E se il successo di una Mostra inizia dall'idea, quella allestita fino al 10 marzo nell'Appartamento del Doge a Palazzo Ducale è un'idea vincente e neppure tanto praticata: il confronto tra opposti per scoprirne le vicinanze, alla faccia delle frigide barriere formali o cronologiche. Quando appariva per suonare in pubblico, così magro, emaciato, la punta del naso sempre più vicina al mento, i capelli lunghi, le dita nervose (si dice avesse una sindrome marfanoide che comporta l'aracnodattilia, ossia dita estremamente lunghe e mobili) , Niccolò Paganini era già una rockstar. Catalizzava il pubblico. Forse lo inquietava. Suonando, lo entusiasmava. E, come si dice oggi, piovevano standing ovation. Una volta al Teatro Carignano di Torino il re Carlo Felice gli fece chiedere di ripetere un brano e lui, che improvvisava così tanto da non potersi replicare, gli fece rispondere che «Paganini non ripete». Insomma era una rockstar prima che esistesse il rock, o forse l'idea di rock è nata già con lui.

Come Hendrix, costruiva la musica intorno al proprio virtuosismo. Il chitarrista aveva creato la Band of Gypsys, della quale era il sole. Paganini si limitava a orchestrazioni semplici per tenere il violino in primissimo piano e consegnava le partiture ai direttori d'orchestra solo all'ultimo momento, in modo tale da tenerle segrete. E poi, con il vezzo tipico del virtuoso, suonava accordi di difficile impostazione e ricorreva a trilli o a complicati salti melodici di diverse ottave che lo rendevano quasi impossibile da imitare (si dice che lo facesse anche per poter essere l'unico a eseguire la propria musica e quindi a guadagnarci di più). Paganini non ripete ma è anche difficile da suonare, proprio come Hendrix, il cui suono ancora oggi si riconosce alla prima pennata. E poi entrambi erano scenografici ante litteram. Paganini incideva le corde del suo violino prima di andare in scena (a parte quella di sol) in modo tale che si rompessero una dopo l'altra fino a concludere il concerto suonando una corda sola. Hendrix fracassava o addirittura incendiava la propria chitarra, come anche a Monterey nel 1967.

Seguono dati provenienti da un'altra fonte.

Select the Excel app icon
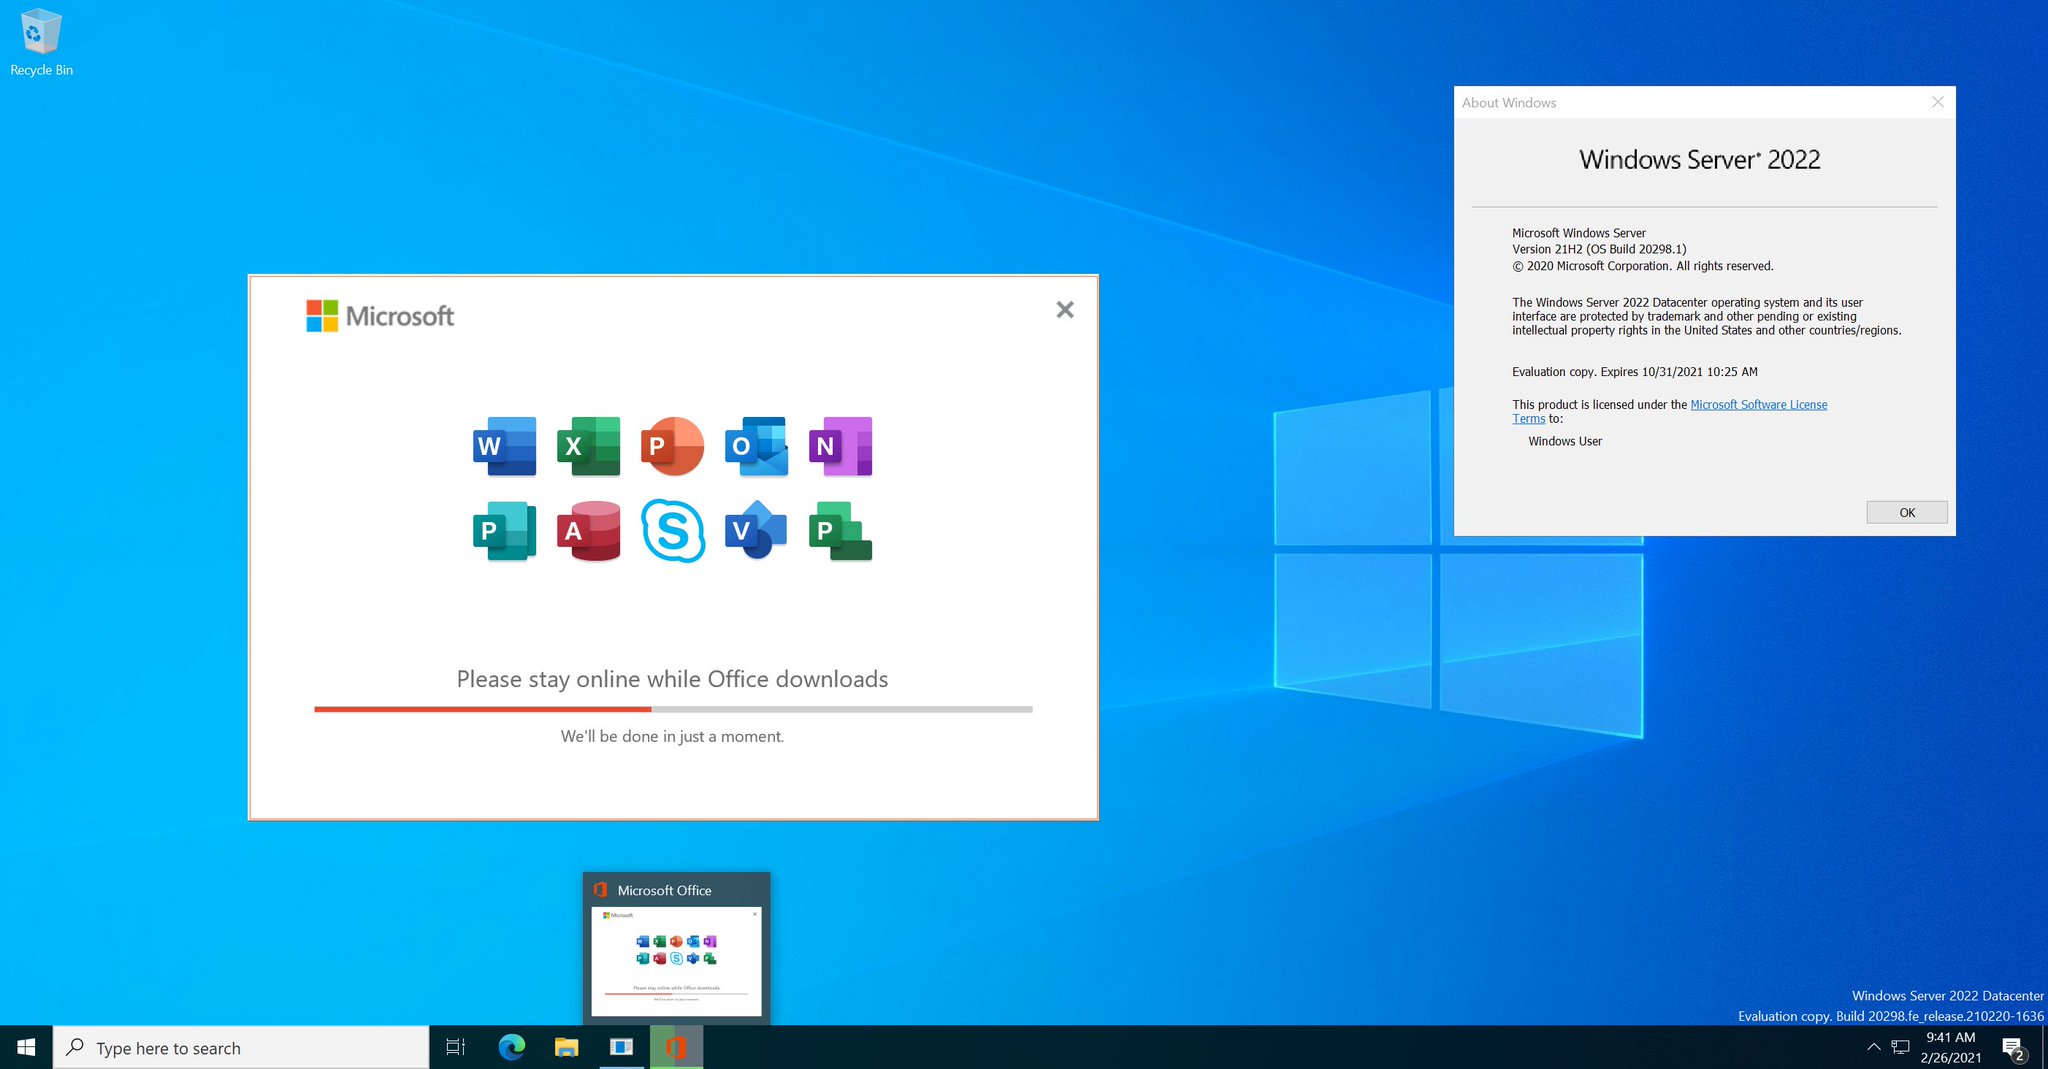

Ed è su questi due binari che la mostra di Palazzo Ducale porta, in 7 sezioni, il visitatore in mondi così lontani ma così vicini, attraverso oggetti (ad esempio il celebre «Cannone», ossia il violino Guarneri del Gesù oppure un frammento della chitarra di Jimi a Monterey), documenti, statue e ritratti, elementi scenici di grande impatto come l'inedito brano di danza di Roberto Bolle sul Capriccio 24 eseguito dal prodigioso violinista Leonidas Kavakos. Un viaggio emozionante che salta le divisioni di genere e va dritto al significato di arte, che è libertà al servizio del talento.

Anche quando è imbizzarrito e straripante.